Rows showing where targets appear
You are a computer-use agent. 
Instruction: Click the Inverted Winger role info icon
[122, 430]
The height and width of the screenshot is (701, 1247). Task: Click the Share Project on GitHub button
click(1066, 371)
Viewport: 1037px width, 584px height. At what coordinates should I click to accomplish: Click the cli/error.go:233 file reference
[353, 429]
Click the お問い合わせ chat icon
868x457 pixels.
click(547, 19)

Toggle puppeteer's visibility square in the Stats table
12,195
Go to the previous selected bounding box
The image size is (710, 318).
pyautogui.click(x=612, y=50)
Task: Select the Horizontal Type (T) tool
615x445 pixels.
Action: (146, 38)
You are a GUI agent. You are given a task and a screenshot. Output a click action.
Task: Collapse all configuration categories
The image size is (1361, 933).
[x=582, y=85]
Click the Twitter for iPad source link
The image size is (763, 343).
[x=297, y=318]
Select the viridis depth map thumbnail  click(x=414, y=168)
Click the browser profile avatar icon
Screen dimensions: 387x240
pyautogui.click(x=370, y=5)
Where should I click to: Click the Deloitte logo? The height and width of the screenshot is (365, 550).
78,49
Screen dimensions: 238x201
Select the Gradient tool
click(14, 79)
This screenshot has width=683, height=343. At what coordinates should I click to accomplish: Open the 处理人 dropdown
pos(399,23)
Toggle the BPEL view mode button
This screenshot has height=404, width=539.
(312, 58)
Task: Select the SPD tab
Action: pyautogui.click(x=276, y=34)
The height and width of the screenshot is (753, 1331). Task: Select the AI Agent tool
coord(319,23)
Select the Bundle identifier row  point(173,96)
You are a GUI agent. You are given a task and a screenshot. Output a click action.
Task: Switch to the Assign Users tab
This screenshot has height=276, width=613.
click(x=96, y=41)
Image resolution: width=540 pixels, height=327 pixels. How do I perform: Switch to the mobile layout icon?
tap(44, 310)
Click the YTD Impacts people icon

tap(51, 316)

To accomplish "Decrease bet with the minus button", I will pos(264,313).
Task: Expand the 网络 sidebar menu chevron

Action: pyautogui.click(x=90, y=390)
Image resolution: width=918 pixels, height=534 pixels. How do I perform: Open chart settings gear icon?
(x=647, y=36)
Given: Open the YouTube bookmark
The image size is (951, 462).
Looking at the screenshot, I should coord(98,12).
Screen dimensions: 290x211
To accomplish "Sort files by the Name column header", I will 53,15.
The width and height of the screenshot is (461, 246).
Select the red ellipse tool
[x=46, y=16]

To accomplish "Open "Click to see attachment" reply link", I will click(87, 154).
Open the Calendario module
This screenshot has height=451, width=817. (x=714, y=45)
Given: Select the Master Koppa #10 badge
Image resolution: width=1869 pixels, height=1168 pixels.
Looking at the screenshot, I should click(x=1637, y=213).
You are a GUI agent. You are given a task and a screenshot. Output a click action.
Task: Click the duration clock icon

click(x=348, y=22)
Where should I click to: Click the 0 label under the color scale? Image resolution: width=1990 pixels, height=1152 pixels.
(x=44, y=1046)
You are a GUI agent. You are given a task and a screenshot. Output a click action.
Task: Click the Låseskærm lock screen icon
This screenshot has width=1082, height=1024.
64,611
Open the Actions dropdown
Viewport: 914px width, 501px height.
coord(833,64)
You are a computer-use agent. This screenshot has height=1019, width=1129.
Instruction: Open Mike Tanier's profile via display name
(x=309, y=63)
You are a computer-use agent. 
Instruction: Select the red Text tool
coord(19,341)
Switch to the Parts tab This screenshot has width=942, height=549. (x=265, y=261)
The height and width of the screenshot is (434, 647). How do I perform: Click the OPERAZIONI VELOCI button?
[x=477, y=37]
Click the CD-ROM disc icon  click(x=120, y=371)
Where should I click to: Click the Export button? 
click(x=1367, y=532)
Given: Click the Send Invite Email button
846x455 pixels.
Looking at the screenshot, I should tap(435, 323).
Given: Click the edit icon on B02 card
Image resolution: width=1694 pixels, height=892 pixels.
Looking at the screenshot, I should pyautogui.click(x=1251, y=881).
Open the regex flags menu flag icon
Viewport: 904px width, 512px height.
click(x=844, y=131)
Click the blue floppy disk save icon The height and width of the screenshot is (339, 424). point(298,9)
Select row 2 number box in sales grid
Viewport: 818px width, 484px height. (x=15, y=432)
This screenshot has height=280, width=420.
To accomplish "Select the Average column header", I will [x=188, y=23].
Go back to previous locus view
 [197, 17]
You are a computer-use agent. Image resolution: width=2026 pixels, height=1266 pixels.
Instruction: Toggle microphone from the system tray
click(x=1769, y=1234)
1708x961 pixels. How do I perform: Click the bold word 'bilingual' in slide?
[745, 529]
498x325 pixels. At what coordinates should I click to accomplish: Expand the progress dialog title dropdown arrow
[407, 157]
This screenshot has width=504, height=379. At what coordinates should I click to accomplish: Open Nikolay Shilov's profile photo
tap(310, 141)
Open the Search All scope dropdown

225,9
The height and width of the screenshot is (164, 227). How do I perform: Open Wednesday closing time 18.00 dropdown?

[To be done]:
Print the lines again exactly, starting with the line that contains "will click(87, 154)." and going on through the line that contains "Viewport: 818px width, 484px".

[Solution to this task]:
To accomplish "Open "Click to see attachment" reply link", I will click(87, 154).
Open the Calendario module
This screenshot has height=451, width=817. (x=714, y=45)
Given: Select the Master Koppa #10 badge
Image resolution: width=1869 pixels, height=1168 pixels.
Looking at the screenshot, I should click(x=1637, y=213).
You are a GUI agent. You are given a task and a screenshot. Output a click action.
Task: Click the duration clock icon

click(x=348, y=22)
Where should I click to: Click the 0 label under the color scale? Image resolution: width=1990 pixels, height=1152 pixels.
(x=44, y=1046)
You are a GUI agent. You are given a task and a screenshot. Output a click action.
Task: Click the Låseskærm lock screen icon
This screenshot has width=1082, height=1024.
64,611
Open the Actions dropdown
Viewport: 914px width, 501px height.
coord(833,64)
You are a computer-use agent. This screenshot has height=1019, width=1129.
Instruction: Open Mike Tanier's profile via display name
(x=309, y=63)
You are a computer-use agent. 
Instruction: Select the red Text tool
coord(19,341)
Switch to the Parts tab This screenshot has width=942, height=549. (x=265, y=261)
The height and width of the screenshot is (434, 647). How do I perform: Click the OPERAZIONI VELOCI button?
[x=477, y=37]
Click the CD-ROM disc icon  click(x=120, y=371)
Where should I click to: Click the Export button? 
click(x=1367, y=532)
Given: Click the Send Invite Email button
846x455 pixels.
Looking at the screenshot, I should tap(435, 323).
Given: Click the edit icon on B02 card
Image resolution: width=1694 pixels, height=892 pixels.
Looking at the screenshot, I should pyautogui.click(x=1251, y=881).
Open the regex flags menu flag icon
Viewport: 904px width, 512px height.
click(x=844, y=131)
Click the blue floppy disk save icon The height and width of the screenshot is (339, 424). point(298,9)
Select row 2 number box in sales grid
Viewport: 818px width, 484px height. (x=15, y=432)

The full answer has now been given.